August 28, 2001

Making Middle-earth
Scott S. Smith

One Movie to woo them all. One movie to find them.
One Movie to bring them all and in the darkness bind them.

If New Line Cinema and director Peter Jackson have their way, millions of people across the globe will soon be bound to theater seats by movie images adapted from one of the most influential and beloved series of books in history --- J.R.R. Tolkien’s The Lord of the Rings.

The saga of how the legendary land of Middle-earth is coming to theaters as a series of three films is no less an epic - and a quest - than the Tolkien story it tries to tell.
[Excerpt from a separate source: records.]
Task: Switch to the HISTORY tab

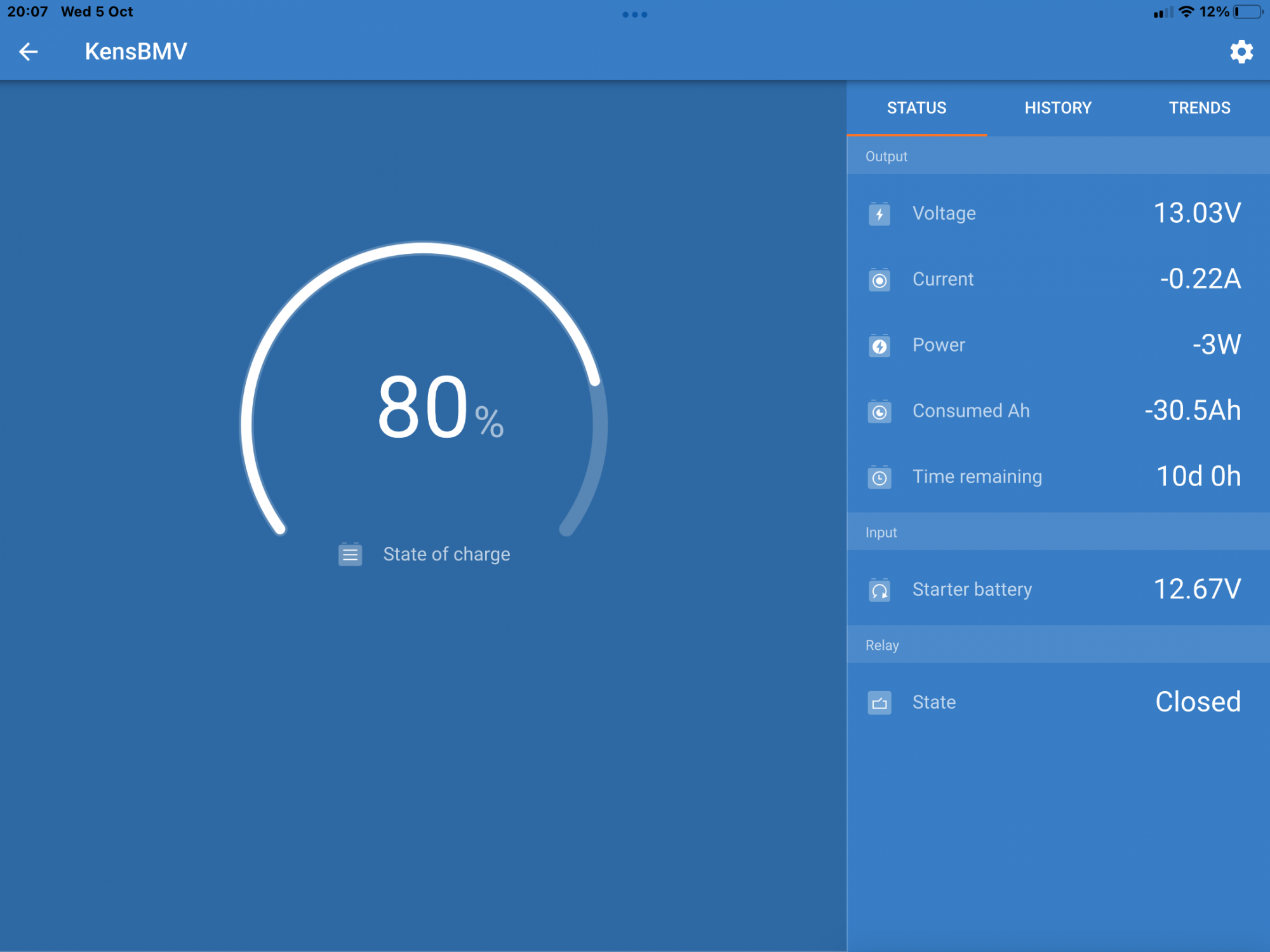Action: coord(1058,108)
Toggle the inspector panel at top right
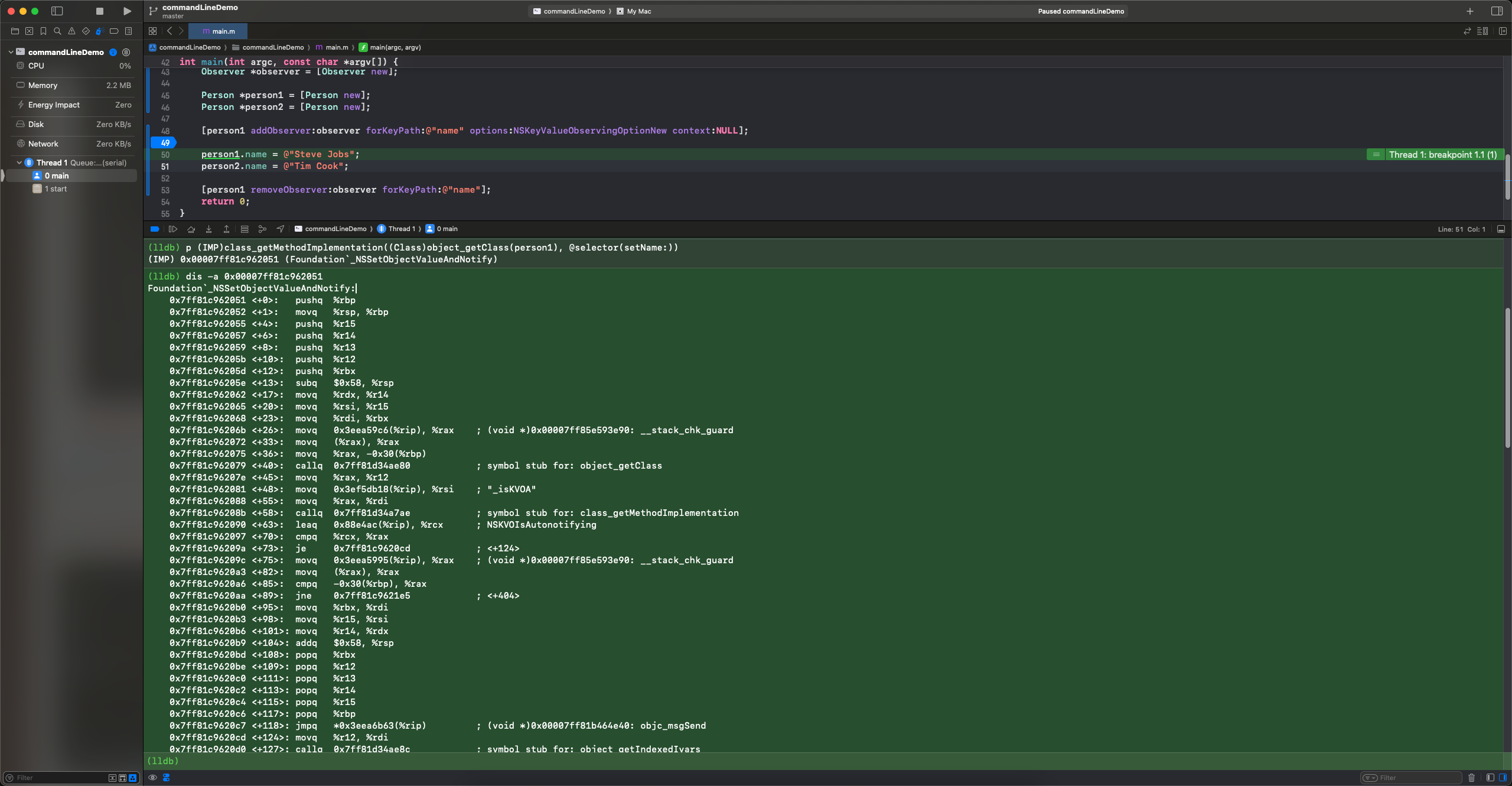1512x786 pixels. pos(1497,11)
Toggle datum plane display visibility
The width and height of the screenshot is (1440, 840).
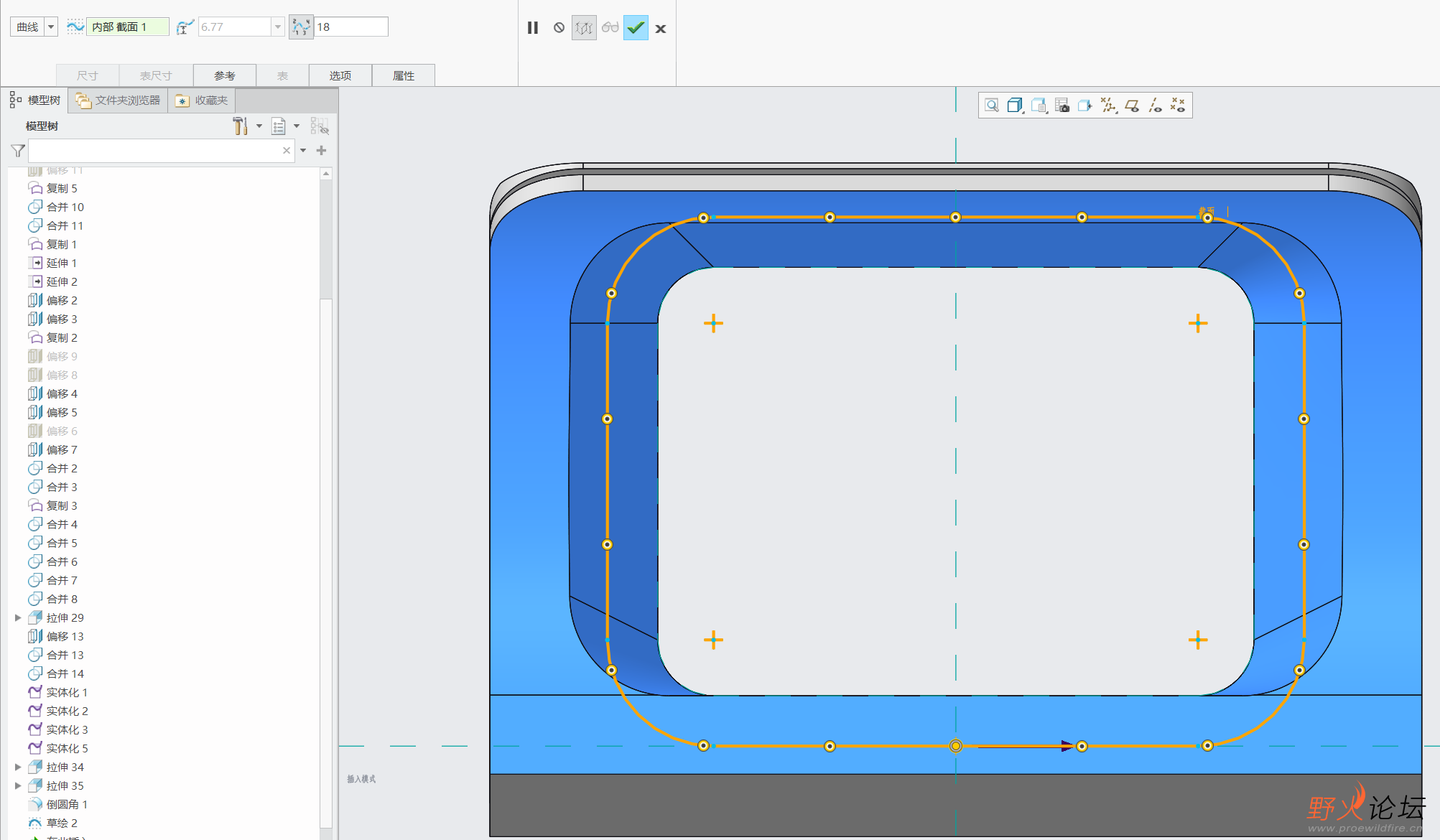pyautogui.click(x=1132, y=106)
All of the perils and pitfalls of the creation of these movies, and their ultimate success or failure, will resonate through the coming years.
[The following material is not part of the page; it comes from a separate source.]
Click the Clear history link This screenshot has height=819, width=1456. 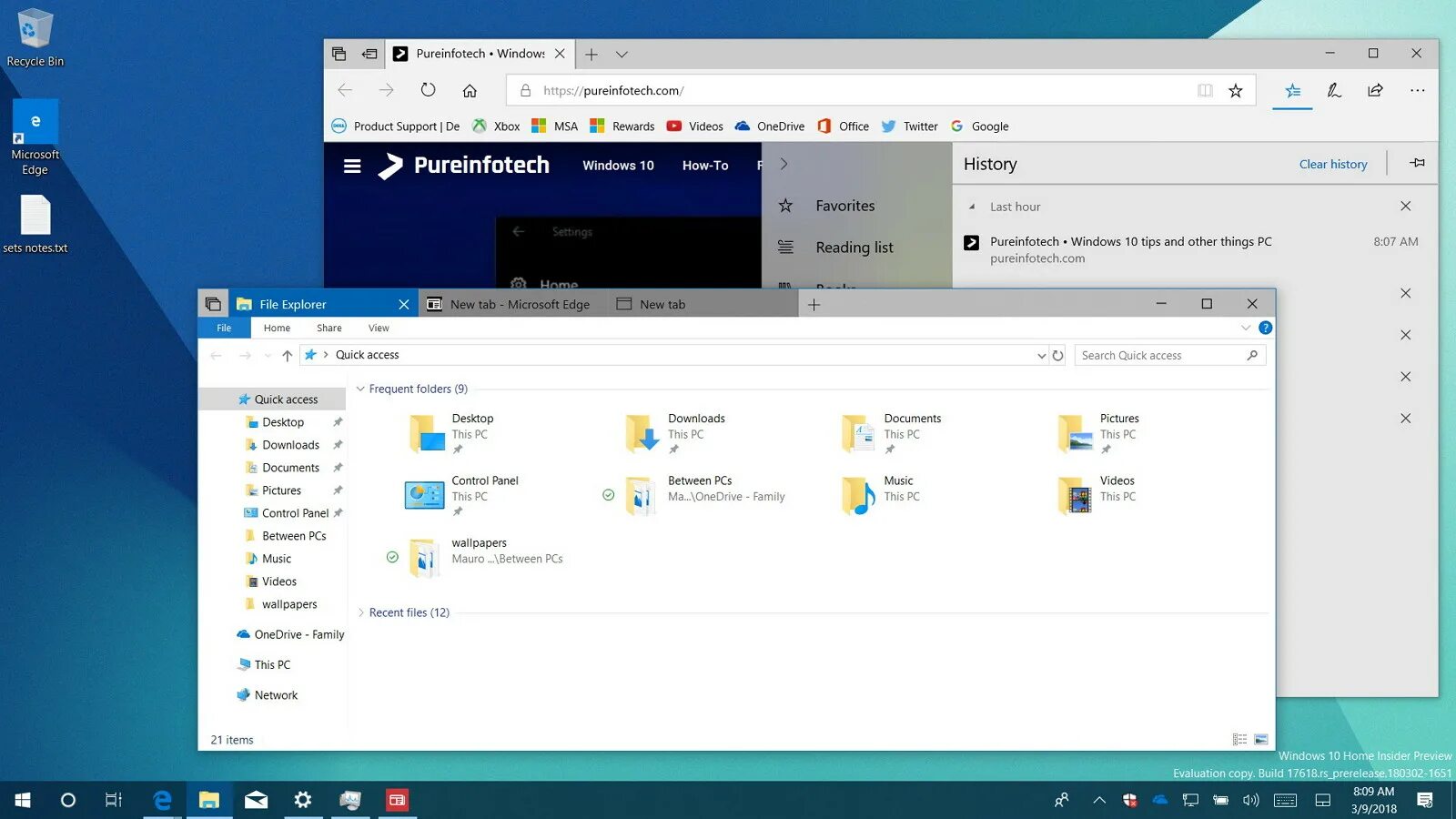[1333, 164]
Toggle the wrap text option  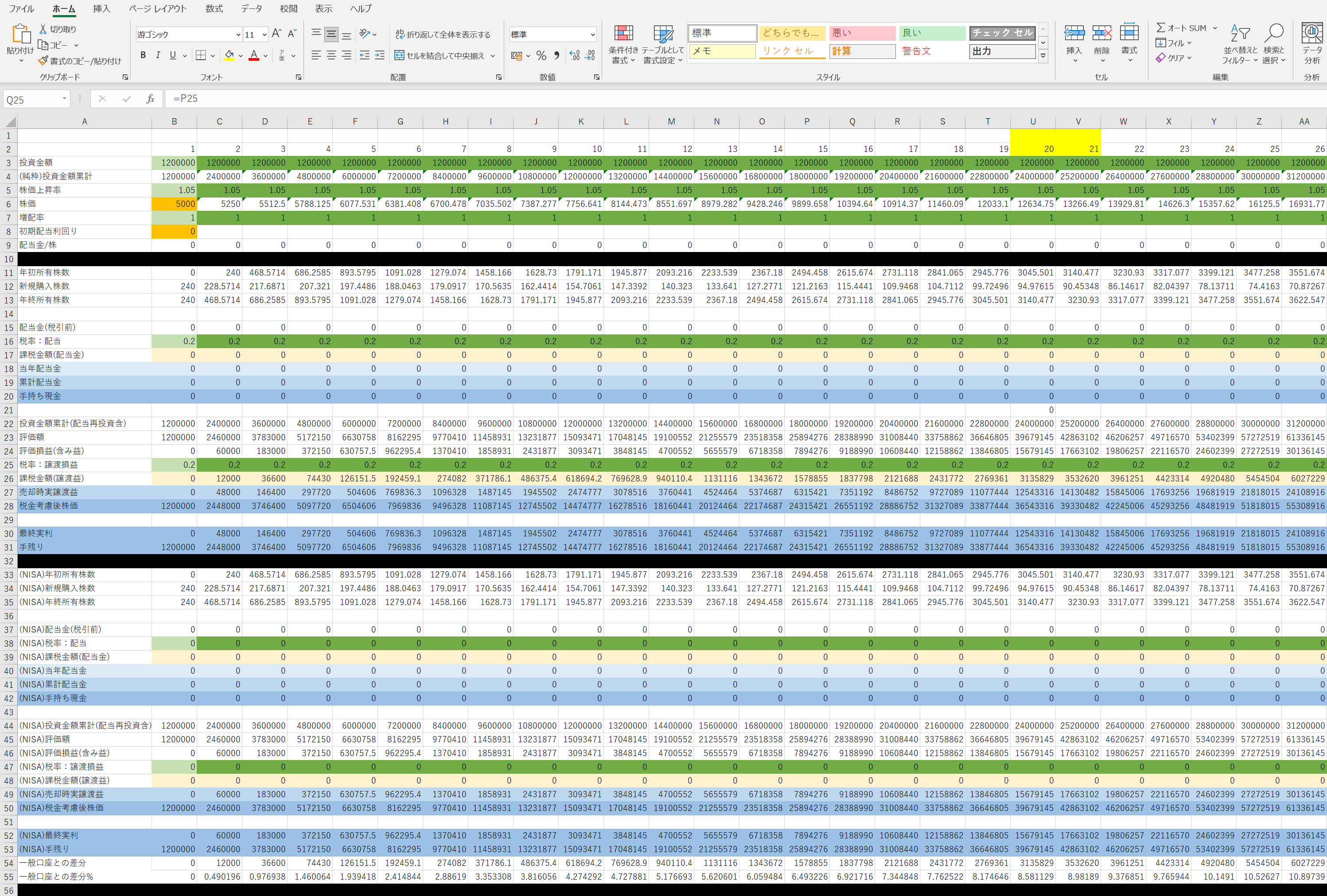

On December 19, The Fellowship of the Ring, the first of the three Lord of the Rings movies, will be released - the next two to premiere in successive December holiday seasons. Million of loyal readers are expected to turn Tolkien’s three-volume fantasy novel into the most successful movie series in history - Star Wars notwithstanding.

When New Line made a short preview available at its web site (www.lordoftherings.net) in Aril 1999, 1.7 million eager fans downloaded it on the first day. By comparison, Star Wars Episode I - The Phantom Menace garnered just a million downloads in a comparable period. During the first three days after The Ring’s Web site relaunch in January, it received 41 million visitors, with more than 300 million more during the following three months.
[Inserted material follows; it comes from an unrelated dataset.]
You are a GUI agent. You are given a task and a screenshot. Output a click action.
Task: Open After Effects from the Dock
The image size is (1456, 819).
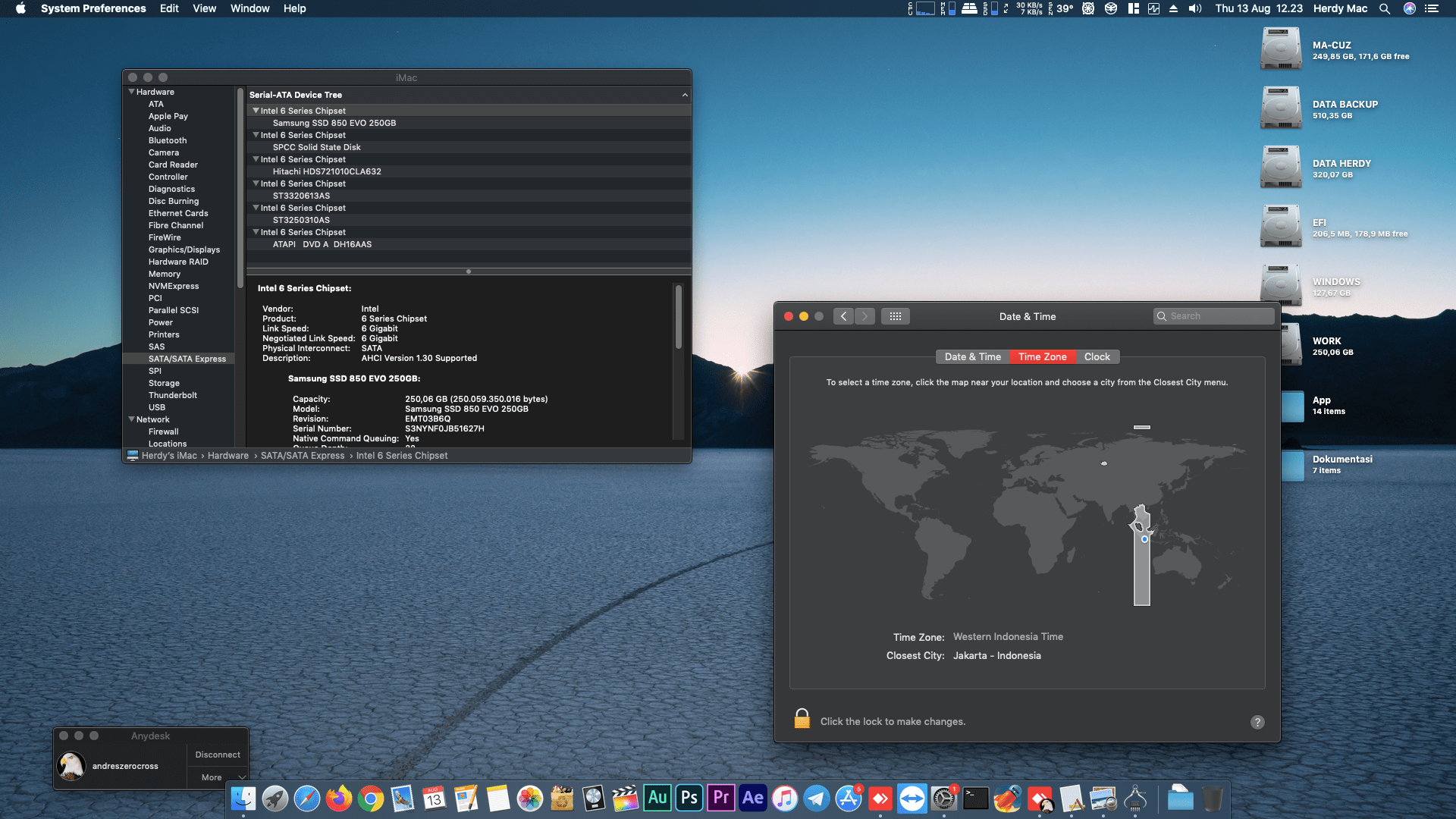coord(752,798)
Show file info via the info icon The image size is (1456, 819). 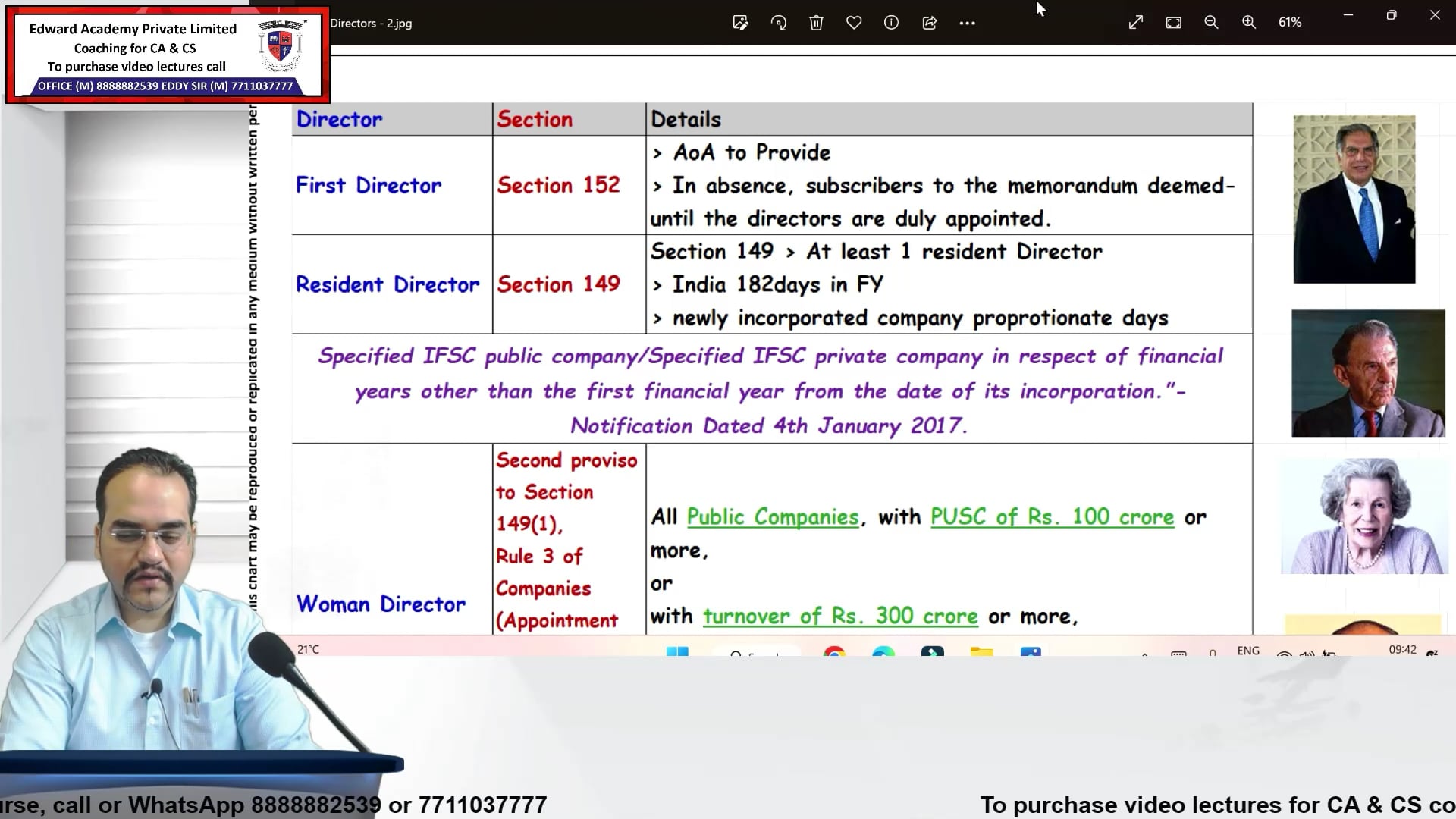pyautogui.click(x=891, y=23)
For 438 days, director Jackson and a crew of more than 2,500 turned parts of New Zealand into Tolkien’s Middle0earth, spending a reported US$270 million to accomplish the unheard-of - making all three films at one time. There are over 70 speaking parts in the three movies and a cast that includes such heavyweight names as Cate Blanchett, Christopher Lee, Liv Tyler, Elijah Wood, Sir Ian Holm, and Sir Ian McKellen.